■ **Problem to solve**:
The lines to find are those in the entries that hold the word "navigation"; copy every one of them.

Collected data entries
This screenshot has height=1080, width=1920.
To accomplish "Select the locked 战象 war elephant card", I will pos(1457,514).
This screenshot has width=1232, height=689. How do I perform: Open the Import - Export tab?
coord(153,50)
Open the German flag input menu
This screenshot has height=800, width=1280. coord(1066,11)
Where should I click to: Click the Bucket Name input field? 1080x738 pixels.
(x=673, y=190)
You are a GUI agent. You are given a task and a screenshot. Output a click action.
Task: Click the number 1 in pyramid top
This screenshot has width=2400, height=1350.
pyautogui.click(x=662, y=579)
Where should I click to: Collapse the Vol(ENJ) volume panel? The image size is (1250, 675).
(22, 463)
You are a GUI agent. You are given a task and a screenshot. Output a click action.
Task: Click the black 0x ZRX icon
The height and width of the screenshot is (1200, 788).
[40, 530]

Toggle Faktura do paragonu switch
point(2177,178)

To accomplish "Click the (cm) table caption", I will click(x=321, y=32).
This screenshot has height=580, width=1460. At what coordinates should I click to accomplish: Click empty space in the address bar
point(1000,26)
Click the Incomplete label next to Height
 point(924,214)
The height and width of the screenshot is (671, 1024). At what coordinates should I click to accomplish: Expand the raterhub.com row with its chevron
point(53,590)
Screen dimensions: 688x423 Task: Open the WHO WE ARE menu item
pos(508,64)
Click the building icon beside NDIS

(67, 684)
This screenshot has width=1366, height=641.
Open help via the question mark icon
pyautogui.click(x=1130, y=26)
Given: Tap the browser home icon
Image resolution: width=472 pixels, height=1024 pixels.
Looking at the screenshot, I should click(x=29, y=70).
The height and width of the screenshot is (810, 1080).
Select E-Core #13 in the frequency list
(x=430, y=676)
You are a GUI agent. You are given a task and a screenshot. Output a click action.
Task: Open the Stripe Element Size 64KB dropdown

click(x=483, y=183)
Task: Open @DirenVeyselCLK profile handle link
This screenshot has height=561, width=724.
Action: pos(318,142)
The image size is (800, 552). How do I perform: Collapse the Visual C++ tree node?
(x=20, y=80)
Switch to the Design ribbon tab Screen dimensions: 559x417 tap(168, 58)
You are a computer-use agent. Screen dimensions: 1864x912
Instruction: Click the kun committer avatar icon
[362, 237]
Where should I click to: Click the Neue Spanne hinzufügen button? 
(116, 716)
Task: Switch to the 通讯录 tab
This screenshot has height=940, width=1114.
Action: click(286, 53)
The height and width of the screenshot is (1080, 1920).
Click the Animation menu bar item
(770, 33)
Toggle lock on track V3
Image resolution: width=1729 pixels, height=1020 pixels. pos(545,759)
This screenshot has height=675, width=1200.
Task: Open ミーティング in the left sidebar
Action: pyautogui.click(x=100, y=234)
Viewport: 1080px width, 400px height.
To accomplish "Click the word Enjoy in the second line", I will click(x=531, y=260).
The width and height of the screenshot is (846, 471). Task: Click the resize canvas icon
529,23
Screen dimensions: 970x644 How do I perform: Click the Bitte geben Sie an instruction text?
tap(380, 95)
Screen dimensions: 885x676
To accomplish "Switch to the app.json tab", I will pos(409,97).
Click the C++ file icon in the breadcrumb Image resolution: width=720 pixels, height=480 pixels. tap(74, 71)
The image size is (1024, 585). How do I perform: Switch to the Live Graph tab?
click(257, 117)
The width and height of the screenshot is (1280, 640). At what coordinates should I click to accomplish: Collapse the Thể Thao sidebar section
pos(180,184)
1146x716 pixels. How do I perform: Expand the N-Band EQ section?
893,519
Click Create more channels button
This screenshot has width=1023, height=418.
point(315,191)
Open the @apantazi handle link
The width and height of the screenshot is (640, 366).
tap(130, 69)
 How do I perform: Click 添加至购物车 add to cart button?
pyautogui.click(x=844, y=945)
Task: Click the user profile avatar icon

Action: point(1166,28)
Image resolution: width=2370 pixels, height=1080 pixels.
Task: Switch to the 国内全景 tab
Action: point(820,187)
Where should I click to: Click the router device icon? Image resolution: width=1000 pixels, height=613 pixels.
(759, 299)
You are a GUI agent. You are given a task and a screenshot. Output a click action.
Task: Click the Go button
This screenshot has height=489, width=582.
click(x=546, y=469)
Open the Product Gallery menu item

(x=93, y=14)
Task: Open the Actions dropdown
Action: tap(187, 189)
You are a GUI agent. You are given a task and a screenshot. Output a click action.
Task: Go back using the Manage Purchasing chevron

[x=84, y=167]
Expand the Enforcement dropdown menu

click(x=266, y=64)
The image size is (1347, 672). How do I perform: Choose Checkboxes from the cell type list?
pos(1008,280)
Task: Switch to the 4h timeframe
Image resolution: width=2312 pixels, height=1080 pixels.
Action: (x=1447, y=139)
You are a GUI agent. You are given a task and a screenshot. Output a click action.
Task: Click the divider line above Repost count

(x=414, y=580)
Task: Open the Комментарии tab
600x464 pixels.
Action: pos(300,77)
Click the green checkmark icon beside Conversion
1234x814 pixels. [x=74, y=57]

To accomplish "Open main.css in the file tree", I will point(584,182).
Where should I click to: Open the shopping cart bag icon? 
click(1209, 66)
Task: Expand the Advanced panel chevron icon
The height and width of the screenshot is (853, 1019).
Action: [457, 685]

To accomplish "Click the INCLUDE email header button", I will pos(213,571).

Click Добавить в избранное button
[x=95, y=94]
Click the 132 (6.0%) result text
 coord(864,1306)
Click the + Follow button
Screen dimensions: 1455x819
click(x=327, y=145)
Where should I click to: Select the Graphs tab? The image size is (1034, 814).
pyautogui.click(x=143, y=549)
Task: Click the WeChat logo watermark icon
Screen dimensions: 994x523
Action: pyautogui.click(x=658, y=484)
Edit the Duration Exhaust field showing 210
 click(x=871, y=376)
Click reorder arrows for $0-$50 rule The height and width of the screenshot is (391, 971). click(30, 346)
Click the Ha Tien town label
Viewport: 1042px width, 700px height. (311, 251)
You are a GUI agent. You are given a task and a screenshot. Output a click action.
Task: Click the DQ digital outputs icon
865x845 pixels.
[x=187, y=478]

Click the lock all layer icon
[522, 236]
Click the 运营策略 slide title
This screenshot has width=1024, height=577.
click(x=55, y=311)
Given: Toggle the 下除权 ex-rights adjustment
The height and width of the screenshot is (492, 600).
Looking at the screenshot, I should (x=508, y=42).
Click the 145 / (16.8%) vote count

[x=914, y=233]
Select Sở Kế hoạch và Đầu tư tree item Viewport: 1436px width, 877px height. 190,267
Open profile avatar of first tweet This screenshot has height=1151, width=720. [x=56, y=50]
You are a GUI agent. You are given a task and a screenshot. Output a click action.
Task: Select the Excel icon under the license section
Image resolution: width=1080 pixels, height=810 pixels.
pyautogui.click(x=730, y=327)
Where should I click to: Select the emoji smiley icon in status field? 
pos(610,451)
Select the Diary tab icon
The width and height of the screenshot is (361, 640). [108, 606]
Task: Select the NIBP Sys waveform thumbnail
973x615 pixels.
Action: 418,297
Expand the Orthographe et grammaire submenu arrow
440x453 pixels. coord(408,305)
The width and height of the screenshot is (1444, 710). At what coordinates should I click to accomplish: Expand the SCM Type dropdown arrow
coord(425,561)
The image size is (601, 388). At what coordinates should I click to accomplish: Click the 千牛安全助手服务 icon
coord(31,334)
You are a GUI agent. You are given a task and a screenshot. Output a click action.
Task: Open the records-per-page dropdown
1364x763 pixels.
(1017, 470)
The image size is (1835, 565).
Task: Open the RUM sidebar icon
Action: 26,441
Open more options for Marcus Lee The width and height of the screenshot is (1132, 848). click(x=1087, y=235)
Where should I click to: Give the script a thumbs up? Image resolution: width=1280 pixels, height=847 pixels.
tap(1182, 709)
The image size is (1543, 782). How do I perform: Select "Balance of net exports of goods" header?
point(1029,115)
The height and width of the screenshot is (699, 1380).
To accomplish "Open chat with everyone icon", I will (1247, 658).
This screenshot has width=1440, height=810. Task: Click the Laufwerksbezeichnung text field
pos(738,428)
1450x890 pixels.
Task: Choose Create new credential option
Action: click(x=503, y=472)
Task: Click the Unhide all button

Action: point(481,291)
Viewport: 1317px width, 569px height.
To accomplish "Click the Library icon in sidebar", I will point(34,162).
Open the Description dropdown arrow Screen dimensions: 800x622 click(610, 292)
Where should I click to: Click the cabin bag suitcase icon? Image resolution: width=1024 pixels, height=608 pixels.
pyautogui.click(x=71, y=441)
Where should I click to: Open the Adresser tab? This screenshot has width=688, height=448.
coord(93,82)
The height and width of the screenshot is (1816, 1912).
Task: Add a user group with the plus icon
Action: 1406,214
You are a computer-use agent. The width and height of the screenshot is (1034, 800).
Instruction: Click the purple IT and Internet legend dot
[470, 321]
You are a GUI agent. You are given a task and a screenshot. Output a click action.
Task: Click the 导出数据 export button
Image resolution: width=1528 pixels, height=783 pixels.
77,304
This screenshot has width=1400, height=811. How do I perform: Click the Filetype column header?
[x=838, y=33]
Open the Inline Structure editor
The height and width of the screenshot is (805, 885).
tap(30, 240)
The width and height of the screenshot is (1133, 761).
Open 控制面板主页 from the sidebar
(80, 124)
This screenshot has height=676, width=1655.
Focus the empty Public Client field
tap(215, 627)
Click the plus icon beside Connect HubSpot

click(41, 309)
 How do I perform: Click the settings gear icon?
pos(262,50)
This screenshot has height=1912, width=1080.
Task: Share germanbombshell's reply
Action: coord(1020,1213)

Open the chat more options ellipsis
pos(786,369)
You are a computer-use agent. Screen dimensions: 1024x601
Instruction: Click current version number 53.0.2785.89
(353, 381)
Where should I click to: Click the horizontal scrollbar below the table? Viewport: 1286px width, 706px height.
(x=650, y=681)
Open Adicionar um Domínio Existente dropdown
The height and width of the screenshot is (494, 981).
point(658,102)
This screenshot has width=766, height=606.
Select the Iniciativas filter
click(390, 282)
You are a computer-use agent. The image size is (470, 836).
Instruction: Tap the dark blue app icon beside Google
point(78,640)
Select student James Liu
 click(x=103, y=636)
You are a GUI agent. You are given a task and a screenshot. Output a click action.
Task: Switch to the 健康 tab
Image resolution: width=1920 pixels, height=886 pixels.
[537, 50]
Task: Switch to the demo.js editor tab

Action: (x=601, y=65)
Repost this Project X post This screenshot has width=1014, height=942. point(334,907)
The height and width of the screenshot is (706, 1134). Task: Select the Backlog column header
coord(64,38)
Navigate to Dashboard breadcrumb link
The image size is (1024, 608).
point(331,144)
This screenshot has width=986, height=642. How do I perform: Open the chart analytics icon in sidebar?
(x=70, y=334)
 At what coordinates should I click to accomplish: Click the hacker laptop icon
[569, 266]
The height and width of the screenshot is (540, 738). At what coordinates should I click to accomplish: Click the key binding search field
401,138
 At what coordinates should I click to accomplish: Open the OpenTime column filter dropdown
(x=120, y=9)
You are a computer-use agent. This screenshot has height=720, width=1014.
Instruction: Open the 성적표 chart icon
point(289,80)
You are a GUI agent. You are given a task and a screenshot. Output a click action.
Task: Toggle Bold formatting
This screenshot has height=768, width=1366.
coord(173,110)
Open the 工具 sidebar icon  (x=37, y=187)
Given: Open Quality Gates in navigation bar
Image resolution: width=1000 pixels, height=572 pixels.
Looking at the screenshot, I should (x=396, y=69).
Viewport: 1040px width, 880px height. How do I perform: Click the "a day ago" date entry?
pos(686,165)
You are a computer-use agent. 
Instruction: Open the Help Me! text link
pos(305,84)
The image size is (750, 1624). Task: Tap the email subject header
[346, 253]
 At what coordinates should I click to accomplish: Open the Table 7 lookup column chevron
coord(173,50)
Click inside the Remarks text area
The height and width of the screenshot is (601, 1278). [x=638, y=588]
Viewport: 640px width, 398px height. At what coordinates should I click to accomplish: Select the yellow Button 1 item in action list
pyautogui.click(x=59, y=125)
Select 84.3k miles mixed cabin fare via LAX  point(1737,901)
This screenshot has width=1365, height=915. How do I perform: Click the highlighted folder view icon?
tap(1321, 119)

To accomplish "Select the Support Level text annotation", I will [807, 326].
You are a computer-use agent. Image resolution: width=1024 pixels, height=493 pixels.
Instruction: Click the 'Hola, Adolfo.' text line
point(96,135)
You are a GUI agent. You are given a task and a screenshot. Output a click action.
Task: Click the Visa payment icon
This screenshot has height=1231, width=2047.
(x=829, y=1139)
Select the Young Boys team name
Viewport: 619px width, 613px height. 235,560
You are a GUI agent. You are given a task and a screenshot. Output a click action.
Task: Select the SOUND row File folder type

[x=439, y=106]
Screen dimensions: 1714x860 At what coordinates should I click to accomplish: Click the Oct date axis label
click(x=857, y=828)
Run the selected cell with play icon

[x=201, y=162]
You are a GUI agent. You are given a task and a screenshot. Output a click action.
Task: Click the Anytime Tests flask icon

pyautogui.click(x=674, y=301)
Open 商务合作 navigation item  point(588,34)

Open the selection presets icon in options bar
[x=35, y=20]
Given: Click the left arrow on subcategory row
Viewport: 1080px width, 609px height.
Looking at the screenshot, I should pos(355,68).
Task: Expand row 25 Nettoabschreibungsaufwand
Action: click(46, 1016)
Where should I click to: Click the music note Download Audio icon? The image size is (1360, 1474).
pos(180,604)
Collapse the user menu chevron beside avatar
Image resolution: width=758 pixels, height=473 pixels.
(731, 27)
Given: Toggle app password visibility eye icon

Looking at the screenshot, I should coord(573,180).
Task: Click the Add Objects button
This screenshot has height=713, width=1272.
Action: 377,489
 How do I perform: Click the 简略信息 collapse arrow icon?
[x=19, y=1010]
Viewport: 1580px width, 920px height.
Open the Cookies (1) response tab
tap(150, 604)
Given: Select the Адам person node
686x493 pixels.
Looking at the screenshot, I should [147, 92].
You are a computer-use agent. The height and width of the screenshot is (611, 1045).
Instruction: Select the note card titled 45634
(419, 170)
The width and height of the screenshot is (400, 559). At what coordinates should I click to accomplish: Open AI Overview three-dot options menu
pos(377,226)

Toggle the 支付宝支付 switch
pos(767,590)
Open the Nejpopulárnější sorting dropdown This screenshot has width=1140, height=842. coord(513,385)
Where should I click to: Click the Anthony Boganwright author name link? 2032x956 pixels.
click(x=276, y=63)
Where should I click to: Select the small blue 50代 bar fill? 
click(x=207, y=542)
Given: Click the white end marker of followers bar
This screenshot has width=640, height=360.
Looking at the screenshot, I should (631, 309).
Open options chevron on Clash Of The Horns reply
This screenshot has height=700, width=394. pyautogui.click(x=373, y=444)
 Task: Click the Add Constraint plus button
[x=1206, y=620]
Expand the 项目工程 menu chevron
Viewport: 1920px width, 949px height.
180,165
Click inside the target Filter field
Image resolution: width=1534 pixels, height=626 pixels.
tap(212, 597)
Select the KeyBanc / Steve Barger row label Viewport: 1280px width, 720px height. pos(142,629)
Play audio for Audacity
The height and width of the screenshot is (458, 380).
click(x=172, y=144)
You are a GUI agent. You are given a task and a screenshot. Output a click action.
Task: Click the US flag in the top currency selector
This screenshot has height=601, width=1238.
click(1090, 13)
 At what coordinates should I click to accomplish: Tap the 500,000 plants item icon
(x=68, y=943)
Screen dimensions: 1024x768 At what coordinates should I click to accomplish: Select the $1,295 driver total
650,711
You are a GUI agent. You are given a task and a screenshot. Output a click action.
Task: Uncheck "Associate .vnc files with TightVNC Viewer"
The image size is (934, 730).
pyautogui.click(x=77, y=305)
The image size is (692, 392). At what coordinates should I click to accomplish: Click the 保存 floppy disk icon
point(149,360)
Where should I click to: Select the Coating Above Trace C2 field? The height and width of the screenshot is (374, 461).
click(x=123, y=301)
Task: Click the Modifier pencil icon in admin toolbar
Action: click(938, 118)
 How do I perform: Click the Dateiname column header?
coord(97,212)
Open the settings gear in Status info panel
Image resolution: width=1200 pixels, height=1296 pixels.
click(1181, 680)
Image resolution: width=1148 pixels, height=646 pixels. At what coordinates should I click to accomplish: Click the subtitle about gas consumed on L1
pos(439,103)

■ **Task answer**:
Given: Open Quality Gates in navigation bar
Open 商务合作 navigation item  point(588,34)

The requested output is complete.